Están, ciertamente, sus obras más académicas, ligadas a su devenir universitario: los ensayos sobre Nietzche y sobre Bataille, sus más recientes aportaciones sobre los padres fundadores de los Estados Unidos y su relación con los enciclopedistas franceses. Están sus traducciones, sus espléndidas traducciones del francés, de las que hay que destacar especialmente la del Príncipe de Ligne, que la exquisita editorial Sexto Piso lanzó entre sus primeros títulos. Pero por encima de esto está todo lo demás, una fascinante miscelánea de extraordinaria prosa, que agarra al lector por las solapas y lo zarandea y lo mueve y lo pasea por las regiones más desconocidas de la literatura para depositarlo al final en el mismo sitio, no sé si más culto –que eso, al final es lo de menos- pero sí mucho más asombrado, perplejo y divertido.
La obra narrativo-ensayística de Ignacio Díaz de la Serna anda hoy por hoy desperdigada en un incontrolable maremágnum de libros convencionales, ediciones digitales, blogs, webs, artículos, cartas, prólogos, correos electrónicos y cosas, y no siempre sabe uno de qué va lo que está leyendo, de dónde le suena algo o a qué remite aquello, pero es que así es su obra y su literatura: un círculo inacabable de palabras bellamente urdidas y de pensamiento enrevesado en el que lo que importa no es adónde lleva sino el camino en que transcurre. Por decirlo en dos palabras: nada que ver con la simpleza facilona de la novela al uso.

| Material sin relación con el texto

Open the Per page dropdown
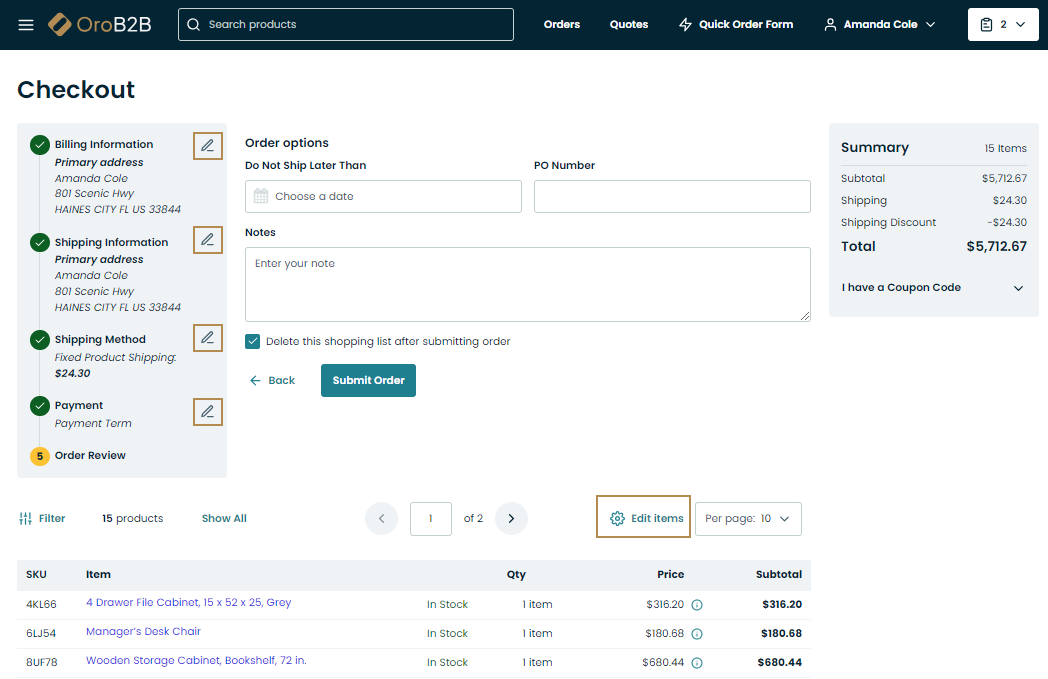pyautogui.click(x=747, y=519)

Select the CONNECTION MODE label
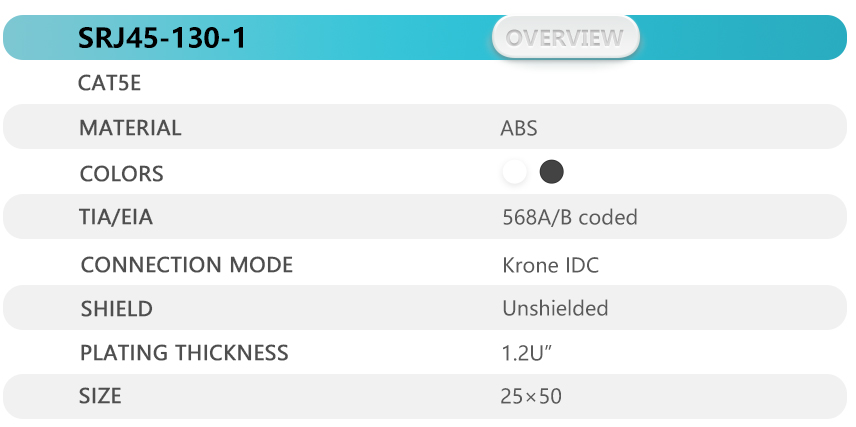pyautogui.click(x=187, y=265)
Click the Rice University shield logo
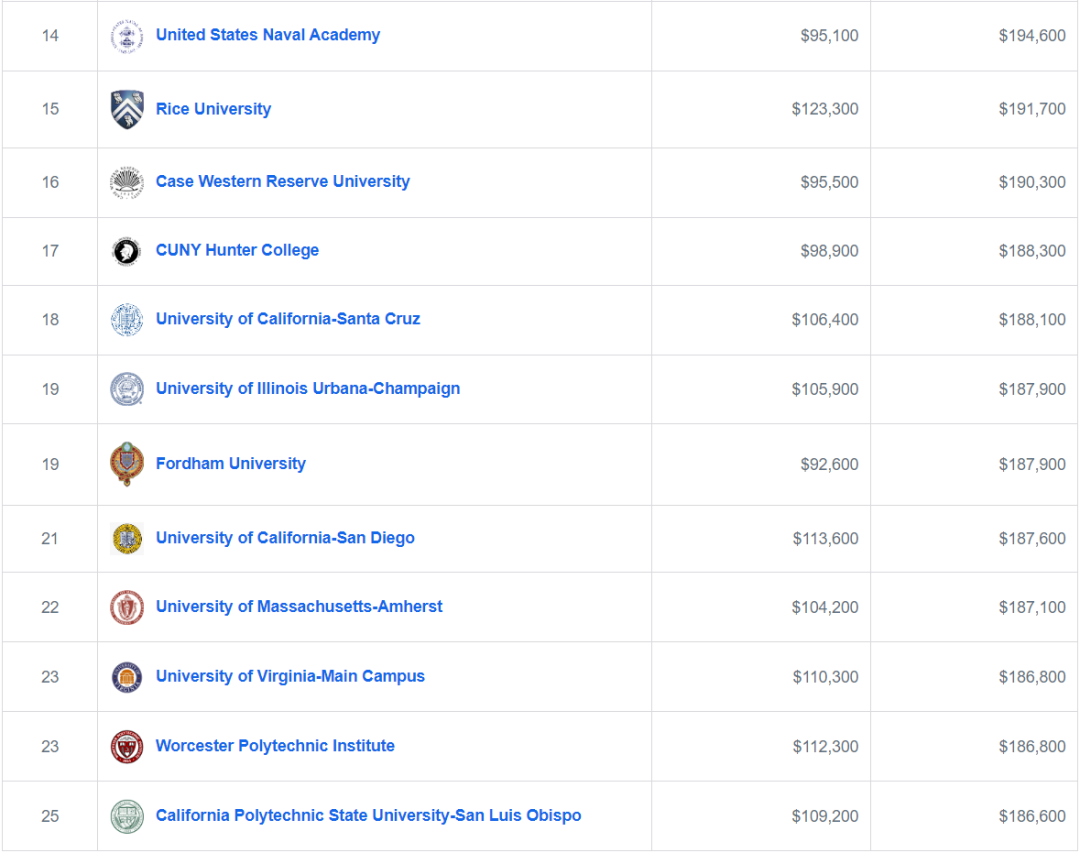This screenshot has width=1080, height=853. 127,109
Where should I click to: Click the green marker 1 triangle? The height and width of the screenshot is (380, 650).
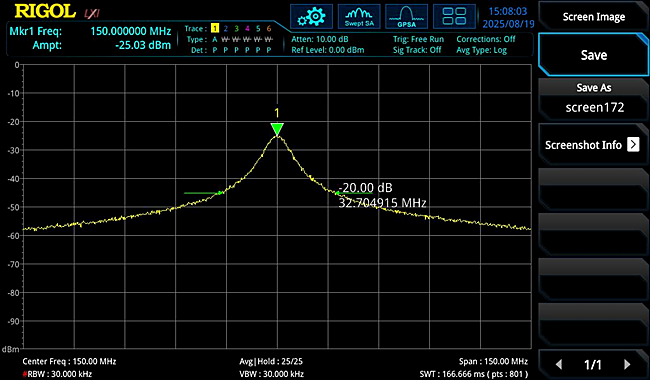(277, 129)
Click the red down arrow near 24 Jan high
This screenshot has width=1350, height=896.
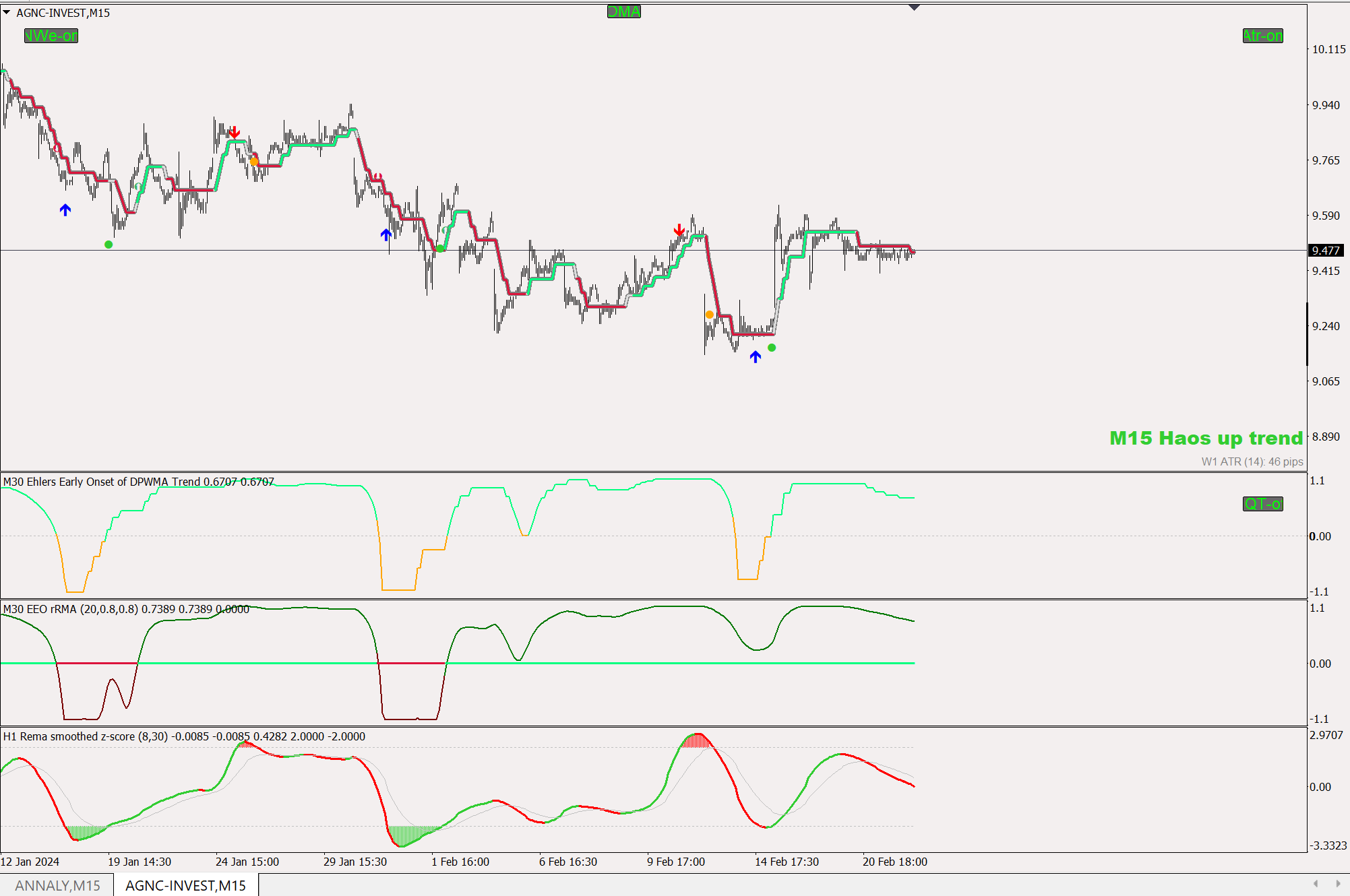point(234,132)
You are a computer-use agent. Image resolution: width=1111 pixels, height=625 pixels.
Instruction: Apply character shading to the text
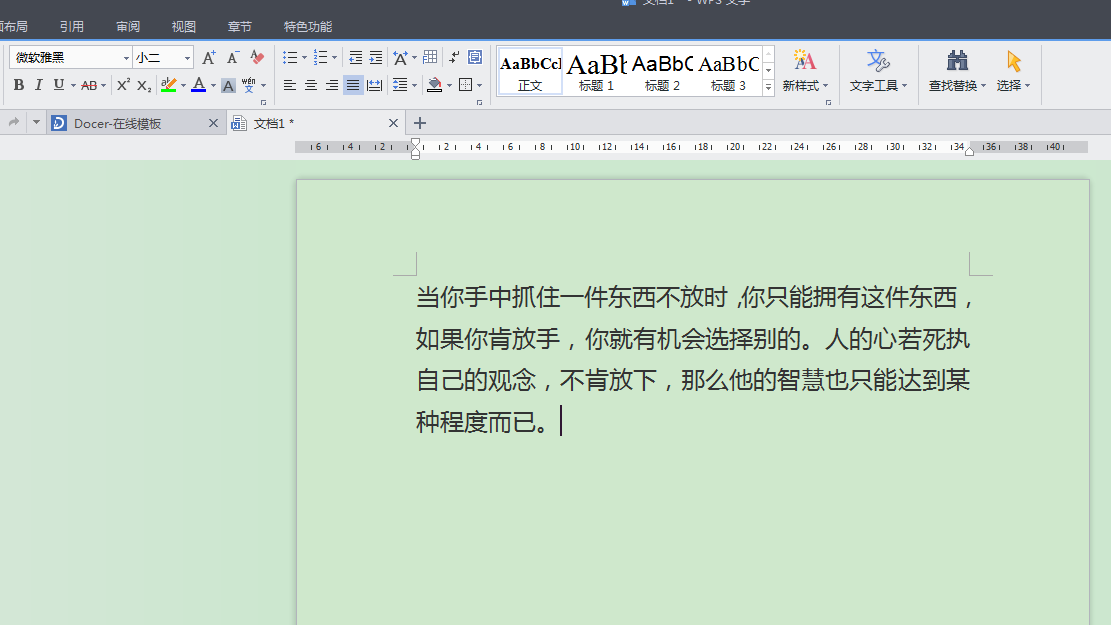[x=228, y=86]

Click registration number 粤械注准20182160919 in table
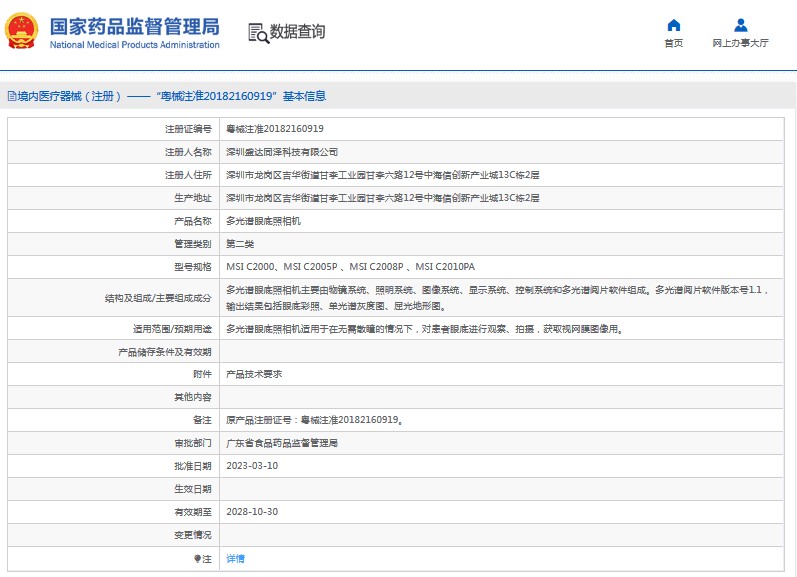274,129
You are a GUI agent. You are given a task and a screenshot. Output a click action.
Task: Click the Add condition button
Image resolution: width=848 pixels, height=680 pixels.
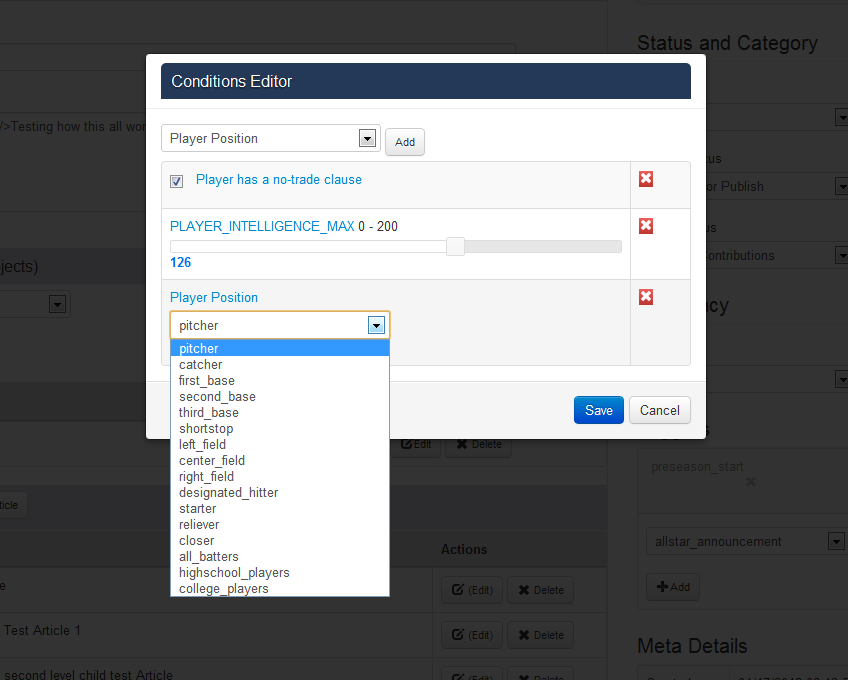(405, 142)
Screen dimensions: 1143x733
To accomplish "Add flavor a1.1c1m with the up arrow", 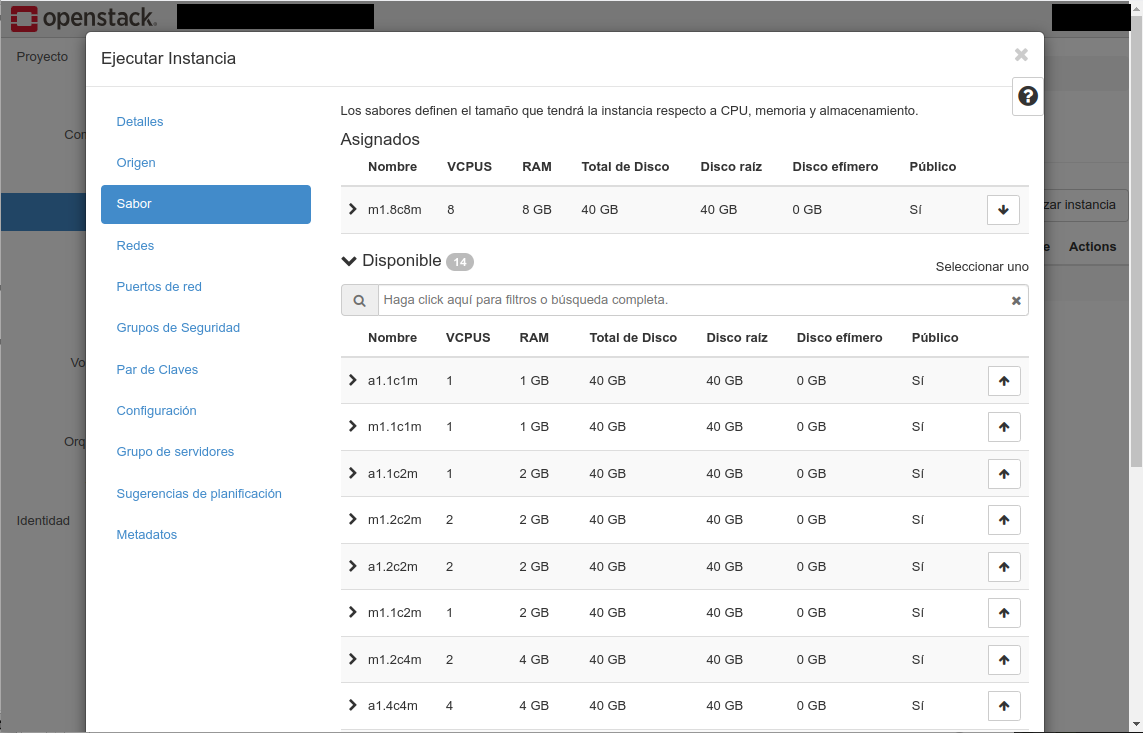I will pyautogui.click(x=1004, y=380).
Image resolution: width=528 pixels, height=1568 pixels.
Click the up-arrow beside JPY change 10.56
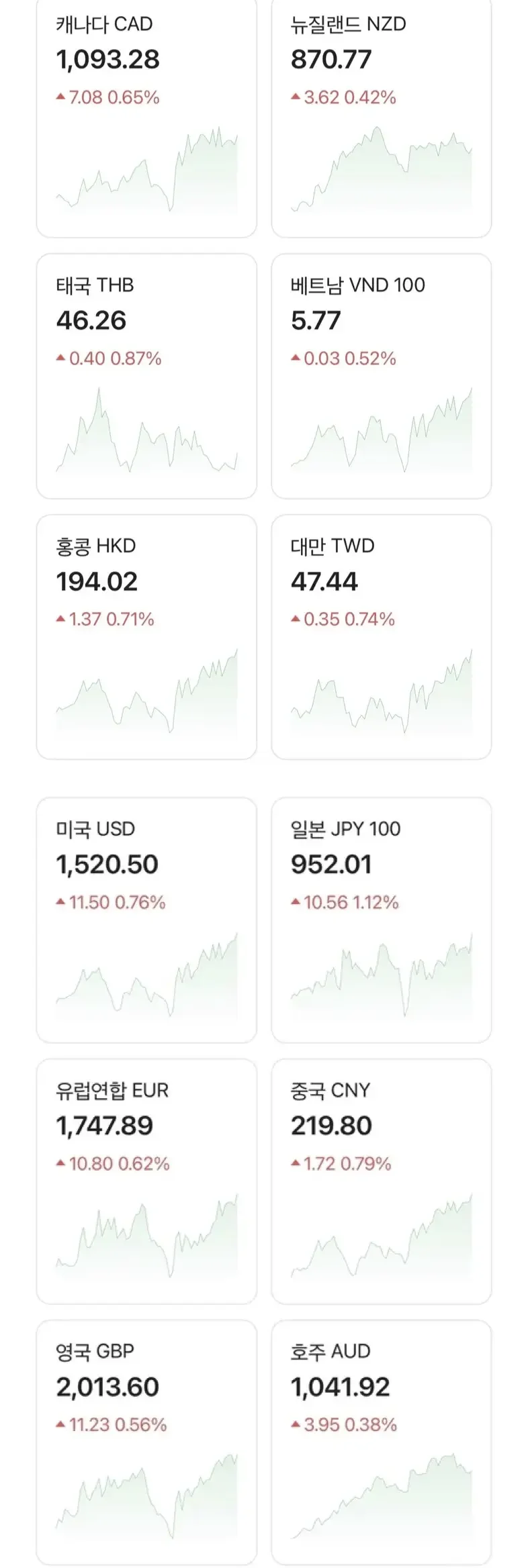coord(296,902)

Recientemente la mítica editorial mexicana Fondo de Cultura Económica –en la que algunos casi aprendimos a leer- ha publicado el último producto salido de su tecla. El libro se titula, fiel a sus más tercos delirios, El planisferio de Morgius Cancri: Enciclopedia universal, que ya ha provocado protestas encendidas entre los fieles seguidores de los premios Planeta y demás literatura del fast food. Bien está que así sea: después de la marcha de don Antonio Policarpo, su filósofo nieto reivindica su nombre de un modo nada complaciente: le hubiera gustado saberlo.